Lithuania and Poland
In the 14th century Pereiaslav was annexed by the Grand Duchy of Lithuania. Since 1471 it was part of the Kiev Voivodeship, which in 1569 became part of the Crown of the Kingdom of Poland. In 1585, Polish King Stephen Báthory granted Perejasław Magdeburg city rights. It was a royal city of Poland.

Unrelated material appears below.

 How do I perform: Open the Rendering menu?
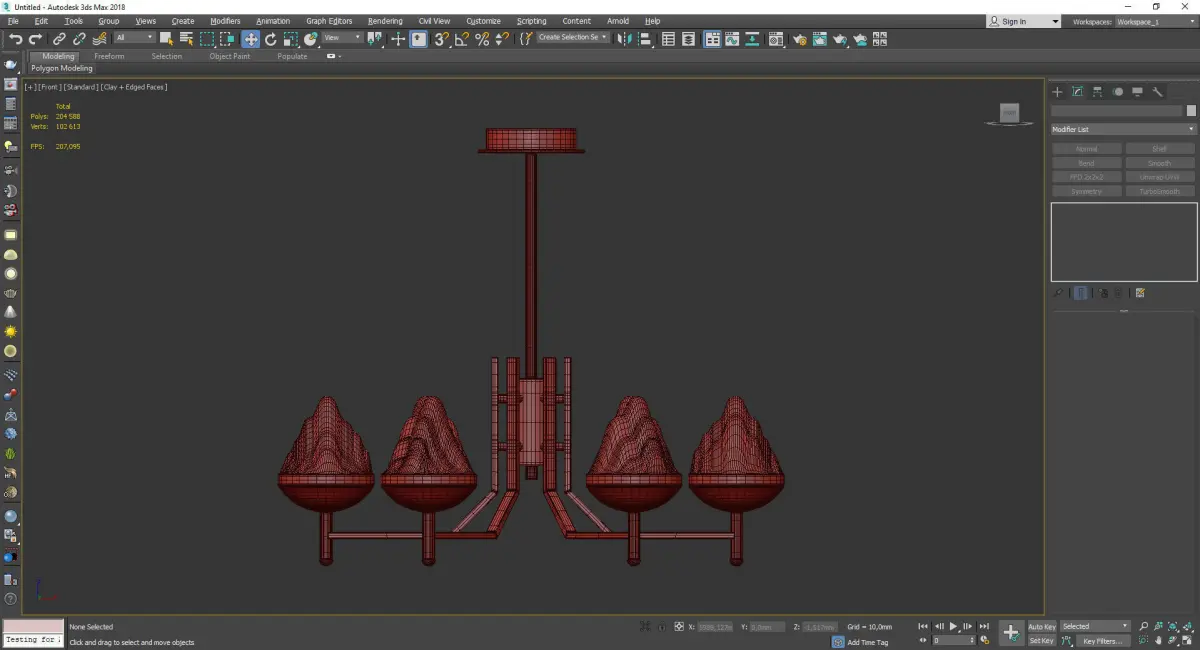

In the second half of the 16th century Pereiaslav-Khmelnytskyi became a regimental city of the Ukrainian Cossacks. Here in 1654 Bohdan Khmelnytsky held the controversial "Pereyaslav Convent", where the Ukrainian Cossacks had voted for a military alliance with Muscovy and accepted the Treaty of Pereyaslav. The treaty led to the establishment of the Cossack Hetmanate in left-bank Ukraine under the Tsardom of Russia, and to the outbreak of the Russo-Polish War (1654-1667). The town known as Pereiaslav at that time, and later as Pereiaslav-Poltavskyi. According to the Truce of Andrusovo in 1667, Pereiaslav became part of Russia.
Soviet museum center
Upon the end of the World War II, the Soviet government, keen to glorify the Treaty of Pereyaslav as the ground for Ukraine's subordination to Russia, renamed Pereiaslav to Pereiaslav-Khmelnytskyi in 1943 to stress Bohdan Khmelnytskyi's role of that event. Later, the otherwise obscure town was established as a dedicated museum and tourism center.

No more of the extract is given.